Adanya ‘ketaksaan’ (ambiguitas) dalam filsafat itu tak urung telah menempatkan ilmu ini sebagai hal yang kontroversial. Pada satu sisi dianggapkan dapat menjadi jalan atau pengantar bagi manusia untuk menjawab pertanyaan-pertanyaan atas hidup. Di sisi lain, secara a priori, coba ditinggalkan justru karena dampaknya yang dapat ‘menghancurkan’ kebenaran itu sendiri.

Pada kalangan agamawan skripturalis atau bahkan fundamentalis misalnya, filsafat sering dipandang sebagai ‘yang lain’ (the others), dan karena itu tak mesti diruwat (dipelihara) seperti agama. Buku “Berfilsafat, Sebuah Langkah Awal” ini tidak sedang membicarakan filsafat dari tilikan-tilikan di atas.

Sebaliknya, buku ini, menggunakan pendekatan positivistik, yakni memandang filsafat sebagai unit kebudayaan manusia, tanpa harus menyelidiki lebih jeluk keberadaan ilmu tersebut di dalam khazanah budaya manusia.

Sebagai buku pengantar, memang terlalu mewah, kalau harus mendadar itu semua. Seperti diakui oleh penulisnya (Mark B. Woodhouse), buku ini terbit, “untuk memberikan pandangan yang kurang lebih utuh tentang filsafat, memberikan bimbingan praktis berfilsafat, tanpa terlalu spesifik mendalami topik-topik maupun gerakan-gerakan filsafat tertentu” (hal.7).

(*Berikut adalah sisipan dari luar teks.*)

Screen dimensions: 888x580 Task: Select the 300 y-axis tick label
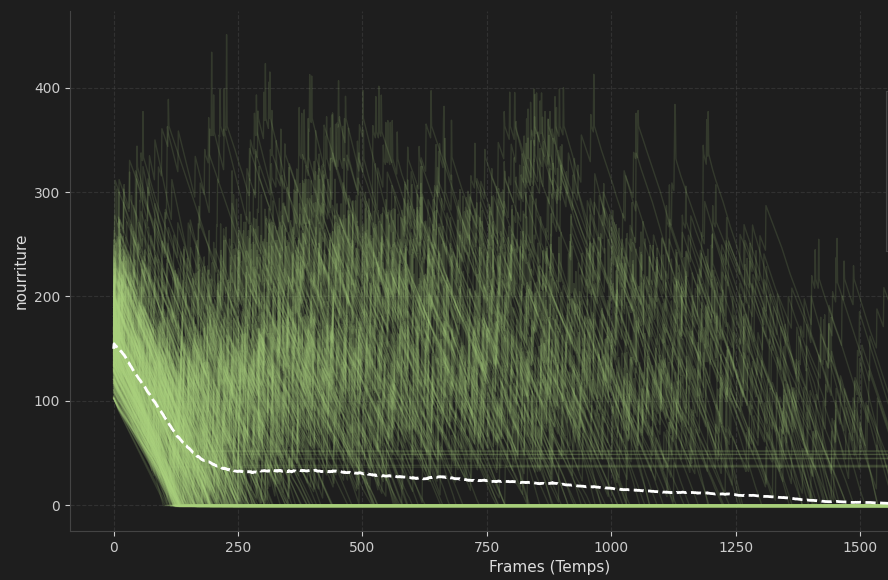coord(47,193)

Namun demikian, buku ini mungkin terasa sangat berbeda dengan buku-buku pengantar (beginner) lain, karena kesanggupannya dalam membantu pembaca untuk memasuki studi ihwal filsafat secara lebih mudah. Woodhouse, mengetengahkan suatu kerangka kerja yang menyeluruh mengenai apa itu filsafat beserta seluk-beluknya.

Masing-masing bab dalam buku ini membahas bagian-bagian penting dalam studi filsafat secara menyeluruh. Bab-bab tersebut akan menjawab pertanyaan-pertanyaan seperti “Apa perbedaan antara sains dan filsafat?”, “Bagaimana caranya berpikir tentang diri sendiri?”, “Apa manfaat praktis filsafat”, “Apakah filsafat merupakan bidang profesi”.

Seluruh isi buku dibagi ke dalam tujuh bagian, masing-masing adalah obyek pembahasan filsafat; untuk apa berfilsafat; berfilsafat:langkah awal; berfilsafat: pertimbangan lebih lanjut; langkah maju dalam berfilsafat; membaca karya filsafat; serta menulis karangan filsafat.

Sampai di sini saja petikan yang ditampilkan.